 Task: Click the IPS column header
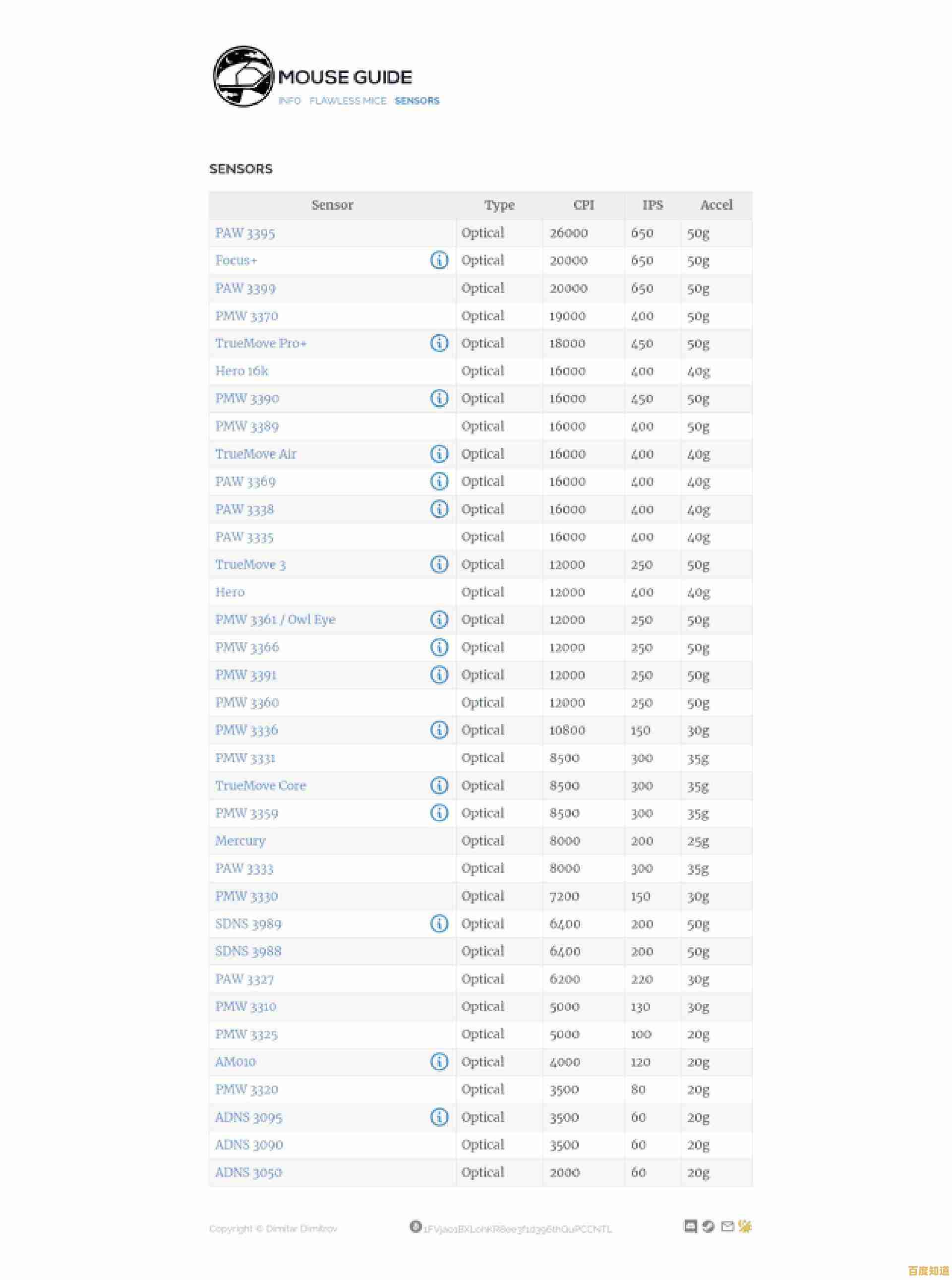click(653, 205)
---
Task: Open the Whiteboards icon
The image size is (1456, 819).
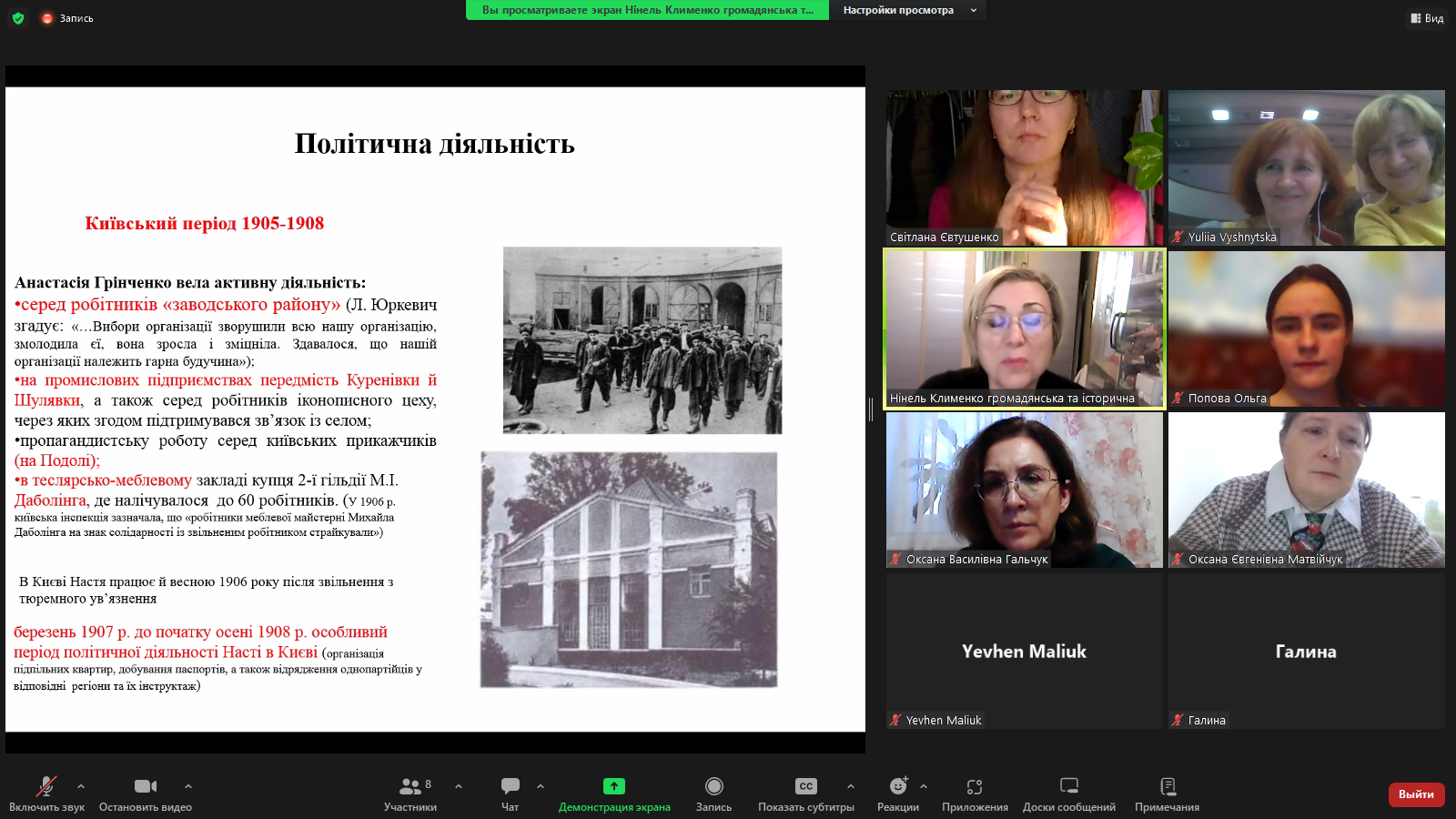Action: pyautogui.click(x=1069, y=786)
...
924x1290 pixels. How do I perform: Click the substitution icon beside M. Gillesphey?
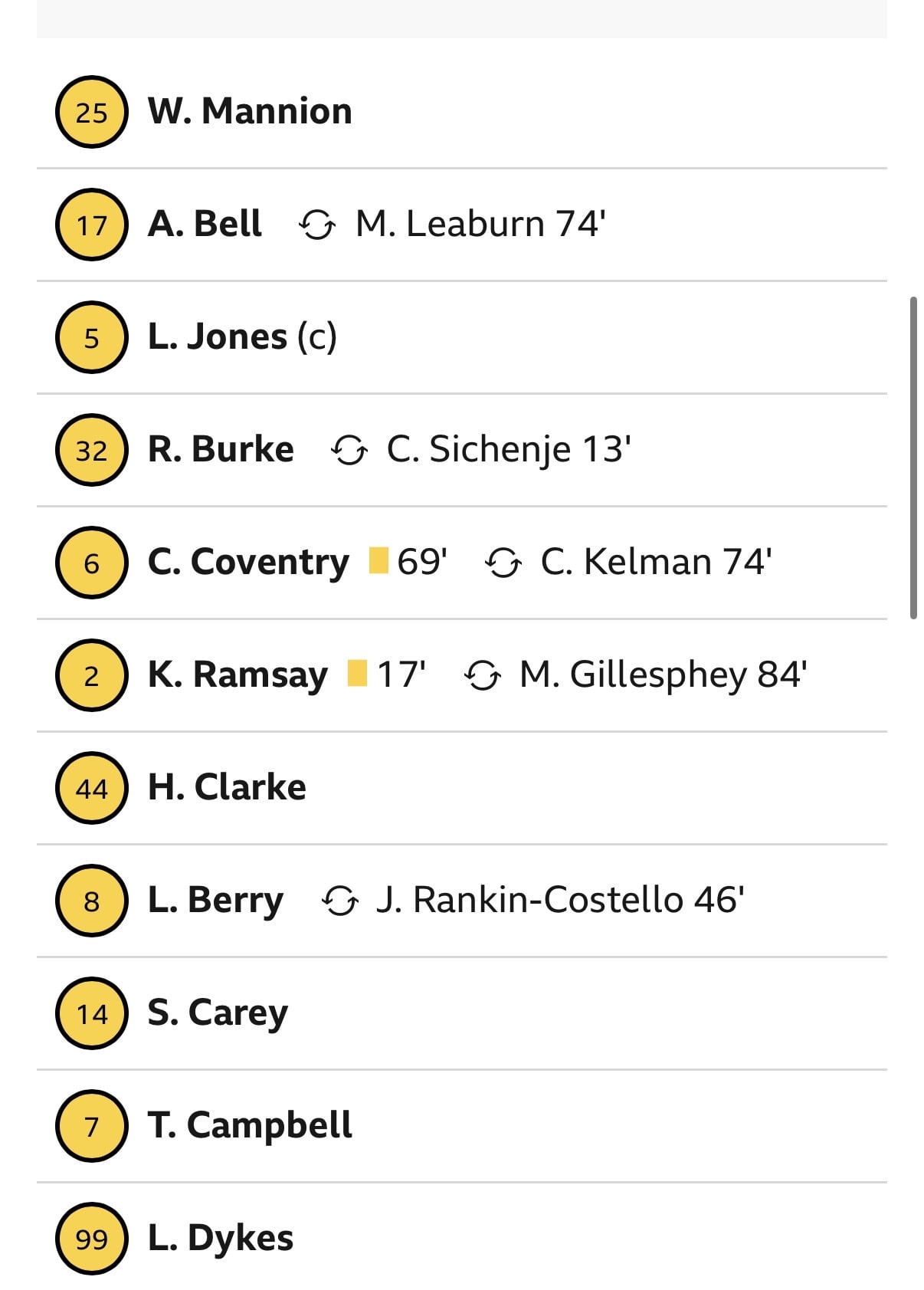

*WHAT THE TASK REQUIRES:*
Please find each line in the records above that holds the word "icon", and copy it.

*YOUR SOLUTION:*
Task: Open the Whiteboards icon
924x1290 pixels. How do I perform: Click the substitution icon beside M. Gillesphey?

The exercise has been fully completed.